(Stored records)
★ ★ ★ ★ ★

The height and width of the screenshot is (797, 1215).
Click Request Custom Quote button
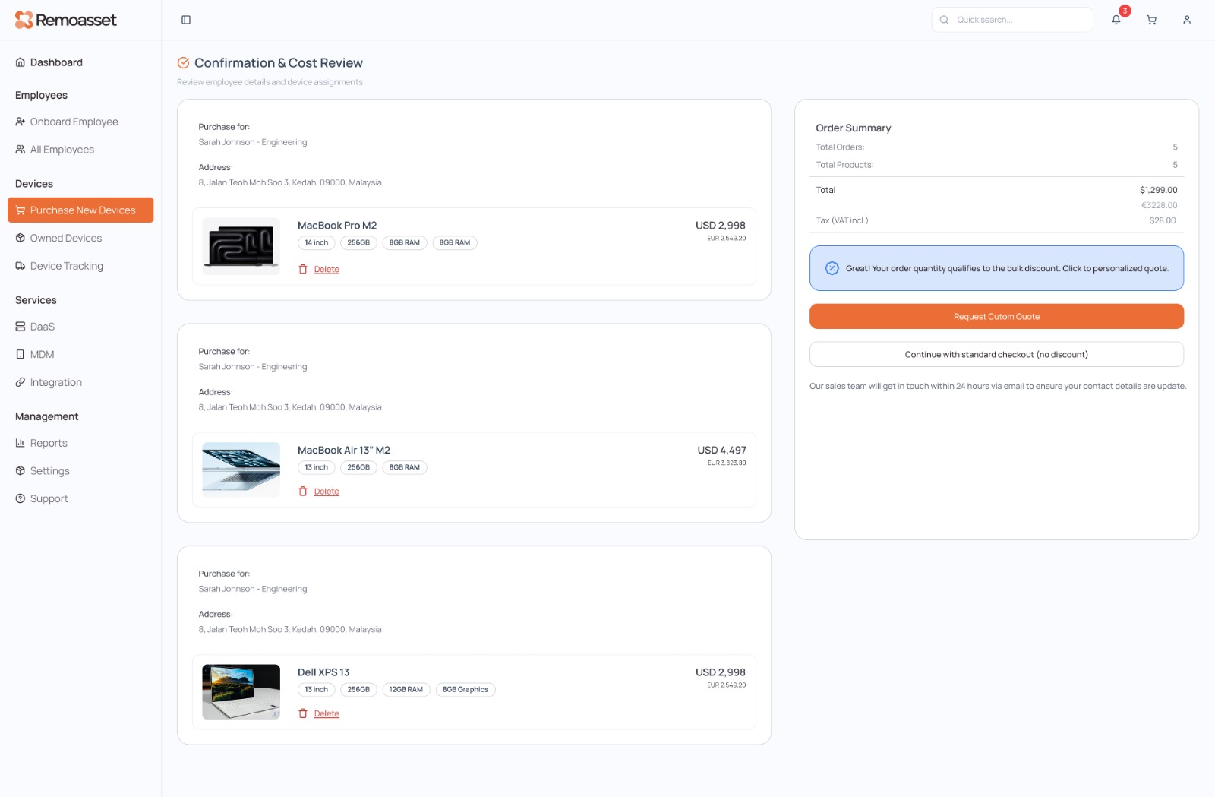(996, 317)
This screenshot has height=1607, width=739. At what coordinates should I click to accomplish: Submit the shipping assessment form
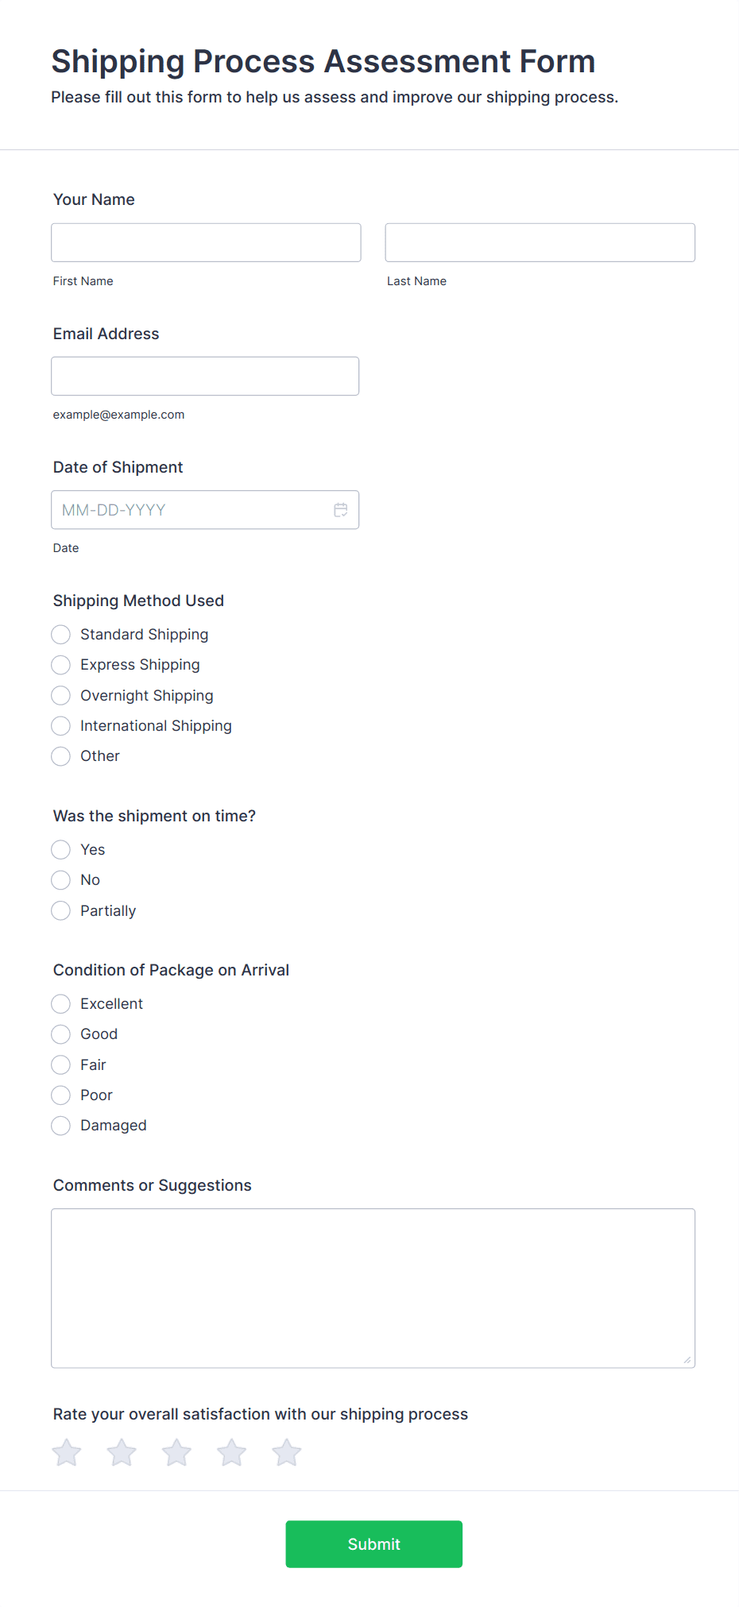click(373, 1544)
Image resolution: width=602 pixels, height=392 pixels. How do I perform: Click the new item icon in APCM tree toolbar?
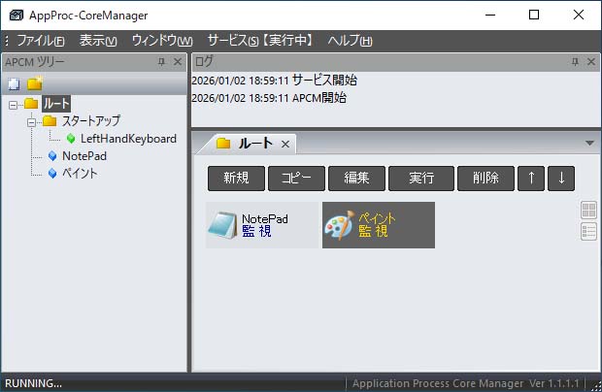[13, 84]
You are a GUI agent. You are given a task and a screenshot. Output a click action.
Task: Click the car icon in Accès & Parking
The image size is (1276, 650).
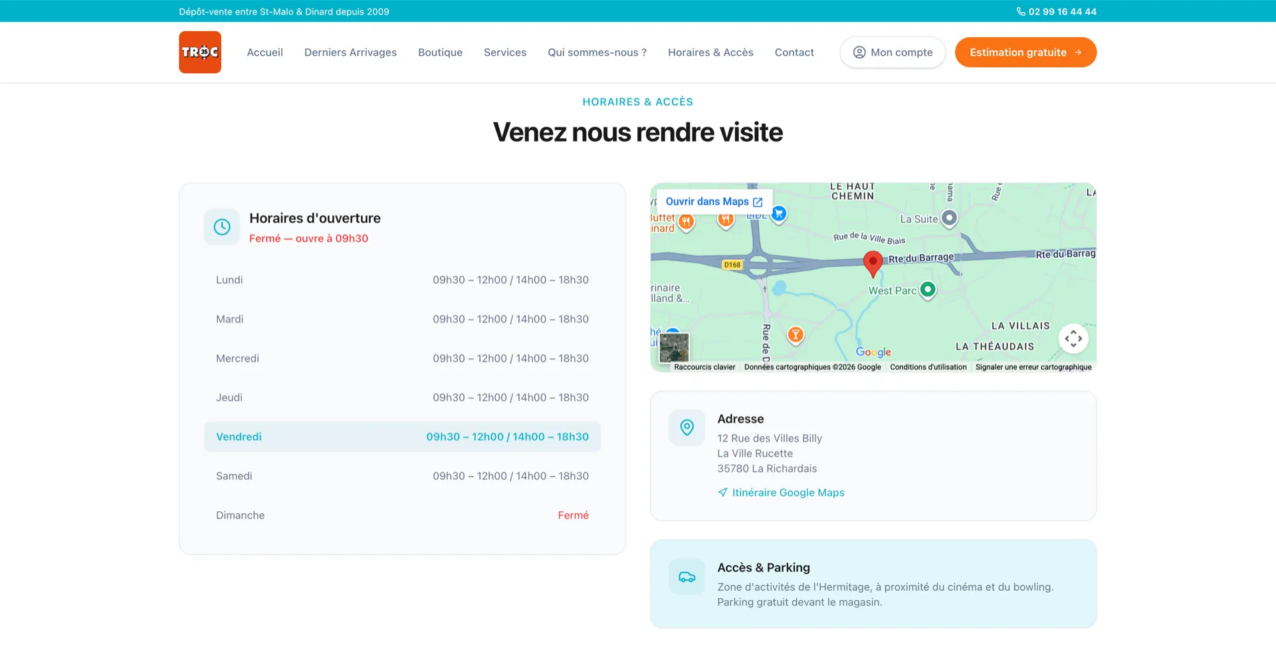click(687, 577)
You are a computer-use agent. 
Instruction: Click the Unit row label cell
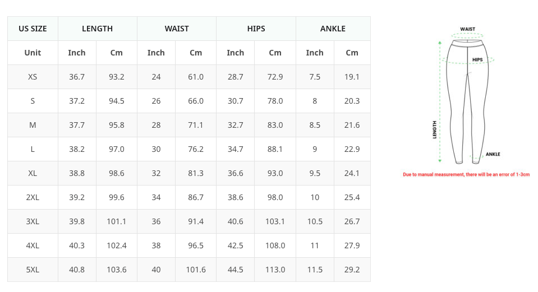tap(33, 53)
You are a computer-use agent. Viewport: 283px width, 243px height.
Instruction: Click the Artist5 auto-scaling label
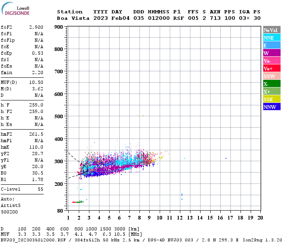pyautogui.click(x=10, y=205)
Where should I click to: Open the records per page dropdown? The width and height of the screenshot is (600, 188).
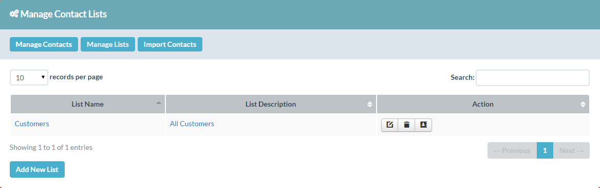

★ ★ ★ ★ ★

Output each line exactly as shown above; no pictures go in the copy.

[SOLVED PROBLEM]
The height and width of the screenshot is (797, 1215).
Click Request Custom Quote button
(996, 317)
This screenshot has height=1607, width=739. At what coordinates should I click to accomplish: Submit the shipping assessment form
click(373, 1544)
Image resolution: width=602 pixels, height=392 pixels. How do I perform: Click the new item icon in APCM tree toolbar?
[13, 84]
You are a GUI agent. You are given a task and a screenshot. Output a click action.
Task: Click the car icon in Accès & Parking
The image size is (1276, 650).
click(687, 577)
You are a computer-use agent. 
Instruction: Click the Unit row label cell
tap(33, 53)
You are a computer-use agent. Viewport: 283px width, 243px height.
Instruction: Click the Artist5 auto-scaling label
pyautogui.click(x=10, y=205)
Where should I click to: Open the records per page dropdown? The width and height of the screenshot is (600, 188).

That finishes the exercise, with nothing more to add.